This is one of the alignments that the Korean team reported on Wednesday Oct 26. Spot checks suggest the process worked. 대~한민국!
Author Archives: Mats Rooth
Verbmobil I alignment
This is one of the VM1 alignments that the German team reported on Friday, Oct. 21. Weiter so!
Spanish data update
Corpora for the Spanish Fisher-Callhome recipe are online, for instance /projects/ldc/ldc-standard-license/1996/LDC96T17/callhome_spanish_trans_970711
. Paths have been added to the earlier post.
Korean data update
The LDC Korean data is all on the server, except for the corpus from 1996, with files extracted. Paths have been added to the earlier post, e.g. /projects/ldc/ldc-standard-license/2003/LDC2003S0
. At the outset we are concentrating on the data from 2003.
Kaldi-alignments-matlab
https://github.com/MatsRooth/Kaldi-alignments-matlab is a Matlab program that displays Kaldi alignments like the ones we looked at in class yesterday. Install it from GitHub. You also need to install the voicebox toolbox and put it on the Matlab path. Open display_switch.m in the editor, run it from the GUI (with the default argument that is supplied) and accept the suggestion to switch the Matlab directory. Data from the Librispeech corpus are read from sub-directories that are included with the distribution.
The above worked for me on a Mac different from the one where I developed it. Try it, it’s a good way of checking qualitatively how well the alignment is working. We want to include code in the project directories on Kay that generates data files like the ones in the matlab-mat and matlab-dat sub-directories.
LDC licenses
Please print the LDC standard license from here.
At the bottom, write your name, netid and signature. Then scan it and load it back on confluence. Finally ask Stacy to add you to the en-cl-ldc group.
Language data roundup
We are almost set with initial language data for German, Korean, and Spanish.
- For German, it’s Verbmobil I. The data on Kay include audio, orthographic transcrips, and phonetic transcripts. It seems to be all we need. See
/projects/speech/corpus/VM1
. - For Korean, Bruce has installed
LDC2003S07 Korean Telephone Conversations Complete Set on Kay.
It needs to be verified, but apparently it includes speech, orthographic transcript, and corresponding lexicon.
Correction: the combined corpus is not there yet, but the individual parts are. See these locations on kay (lexicon, speech, transcript).
/projects/ldc/ldc-standard-license/2003/LDC2003L02
/projects/ldc/ldc-standard-license/2003/LDC2003S03
/projects/ldc/ldc-standard-license/2003/LDC2003T08
- For Spanish, we are buying the CALLHOME lexicon, speech, and transcript. Fisher Spanish is already installed on kay. In the egs directory, there is already a script for Fisher Spanish+Callhome. Rather than pretending it’s not done already, let’s focus on building on it to add more data, improve the morphology, and whatever.

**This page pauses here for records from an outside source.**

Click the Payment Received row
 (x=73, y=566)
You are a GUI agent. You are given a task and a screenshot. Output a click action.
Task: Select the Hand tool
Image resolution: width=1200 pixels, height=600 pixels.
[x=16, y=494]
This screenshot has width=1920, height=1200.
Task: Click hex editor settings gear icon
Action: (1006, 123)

Naomi Enzinna, has joined the Spanish group. Prof. Jiwon Yun from Stony Brook will collaborate on Korean. She already has a good initial solution for grapheme to phoneme conversion, which could make it possible to include the Korean Broadcast News/Transcripts, where we need the phonetic lexicon.
German — Verbmobil I
We’ve obtained German data from this 1990’s speech translation project, courtesy of the BAS CLARIN repository. Orthographic and phonetic transcripts are included. See
/projects/speech/corpus/VM1
.
LDC member years for Cornell
These are Cornell’s memberships years in LDC. For subscription years, the corpus costs nothing additional, and is most likely already in the lab. For standard years, there may be a cost or not, depending on how many corpora have already been obtained. For other years, we get the data for 1/2 price, which tends to be a lot. So it is good to start with recent years.
Membership Years 1995 (Not-for-Profit, Standard) 1998 (Not-for-Profit, Standard) 1999 (Not-for-Profit, Standard) 2000 (Not-for-Profit, Standard) 2002 (Not-for-Profit, Standard) 2003 (Not-for-Profit, Standard) 2004 (Not-for-Profit, Standard) 2005 (Not-for-Profit, Subscription) 2006 (Not-for-Profit, Standard) 2007 (Not-for-Profit, Standard) 2008 (Not-for-Profit, Subscription) 2009 (Not-for-Profit, Subscription) 2010 (Not-for-Profit, Subscription) 2011 (Not-for-Profit, Subscription) 2012 (Not-for-Profit, Subscription) 2013 (Not-for-Profit, Subscription) 2014 (Not-for-Profit, Subscription) 2015 (Not-for-Profit, Subscription) 2016 (Not-for-Profit, Subscription)
German data
These are German speech and associated data available from LDC. The speech data for HUB5 German is CALLHOME German Speech.